Revolution of Therapy in Acute Lymphoblastic Leukemia - Episode 21
Transcript:
Max S. Topp, MD: Regarding the role of allogeneic transplantation in first-remission patients, you have to decipher right from the beginning if a patient is standard risk or high risk based on the initial work-up you did. So in the standard-risk patients, if they remain MRD [minimal residual disease] negative, in my mind there’s no role of allotransplantation. Only those patients who have an unfavorable response and become MRD positive…are candidates for transplantation. For the high-risk patient group, they are per se always candidates for transplantation.
And experimentally, we are looking at the question: Can we downscale those patients who become MRD negative? Can we then drop transplantation? There are data from the Spanish study group that showed it’s potentially possible. We’re looking at this question in our study group prospectively. And this scenario is, I think, very clear for the patient group up to about age 55. I think despite the higher mortality rate in patients older than 40, it’s still clear that we have to act like that. Obviously, if a patient is 55 to 75 years old, the risk stratification is not quite as clean as for the younger patients.
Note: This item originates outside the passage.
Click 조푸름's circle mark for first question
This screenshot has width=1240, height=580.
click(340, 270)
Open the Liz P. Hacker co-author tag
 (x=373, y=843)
I think the majority of us, if we have a 4;11 translocation in that age group, would be in favor for transplantation. And obviously in patients who have a good performance status and are MRD positive after frontline therapy.
But then it becomes, with the new data of blinatumomab, more and more complicated. Do I take a patient who’s 55 to transplant, or would I actually now give them blinatumomab in that context? And if they respond, great. Watch them, wait with them, and do the MRD testing. And if they relapse, give them inotuzumab ozogamicin and then take them to transplant, because we have 2 modalities now that have been quite successful in that context. But overall, the goal will be to reduce the rate of transplantation in patients, generally speaking. I think that’s what is happening when we’re in the field in our country.